(Stored data entries)
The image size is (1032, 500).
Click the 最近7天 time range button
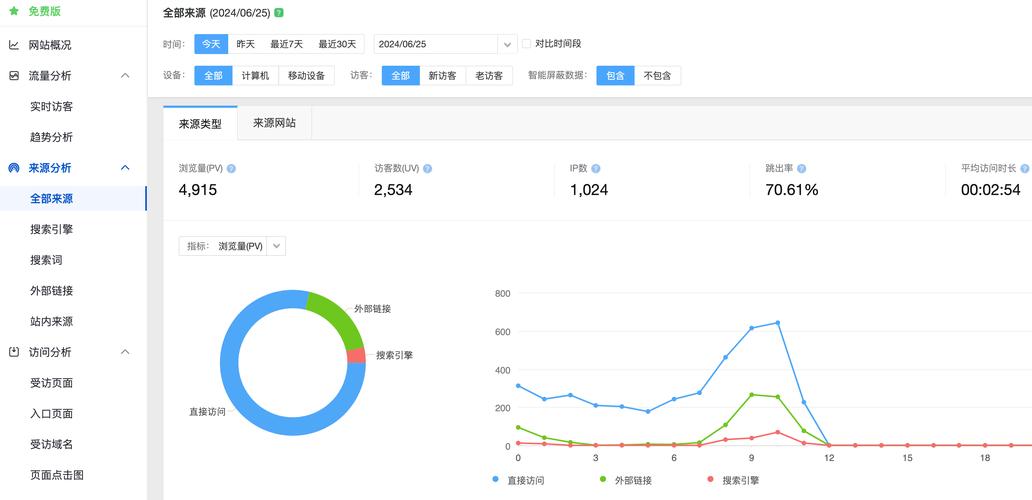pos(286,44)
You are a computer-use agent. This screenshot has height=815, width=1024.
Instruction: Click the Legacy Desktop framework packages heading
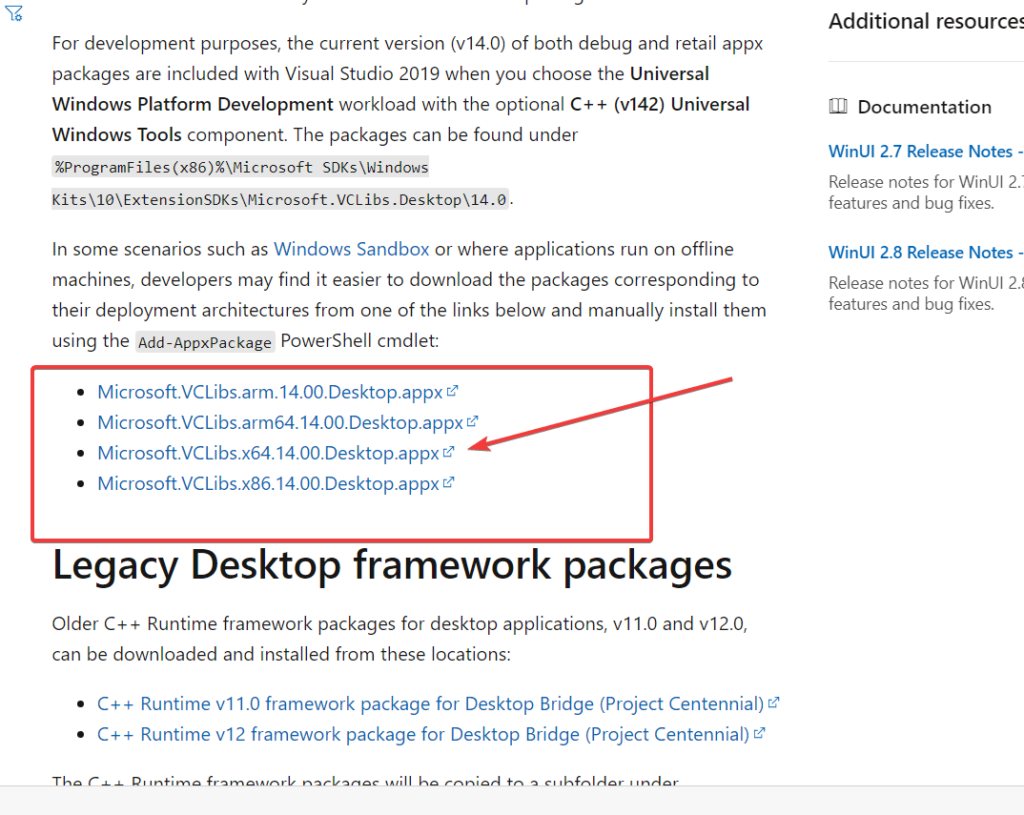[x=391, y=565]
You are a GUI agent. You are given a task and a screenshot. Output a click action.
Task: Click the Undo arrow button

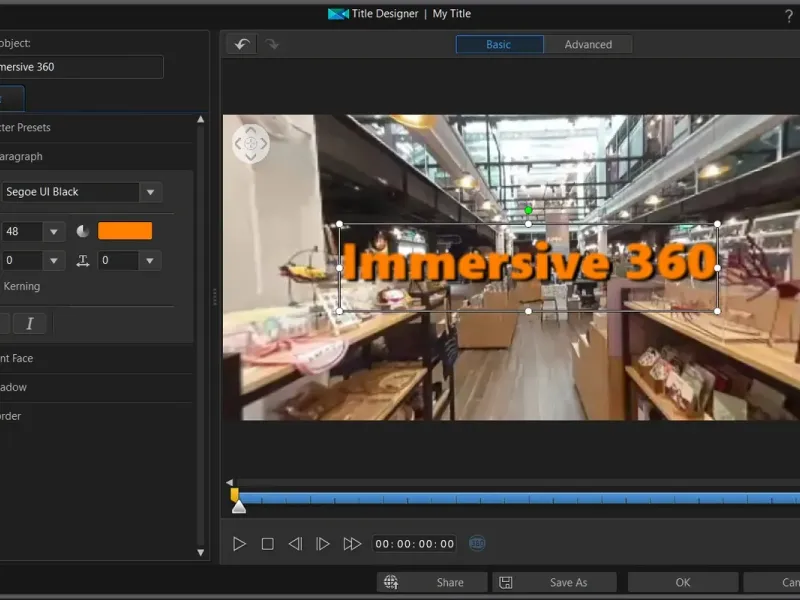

[WHAT IS NEEDED]
Taking the records above, print only and exactly the lines from the line with "You are a computer-use" to the line with "You are a GUI", both kept, and exclude pictures.

[TASK SOLUTION]
You are a computer-use agent. This screenshot has height=815, width=1024.
Instruction: Click the Legacy Desktop framework packages heading
[x=391, y=565]
You are a GUI agent. You are given a task and a screenshot. Output a click action.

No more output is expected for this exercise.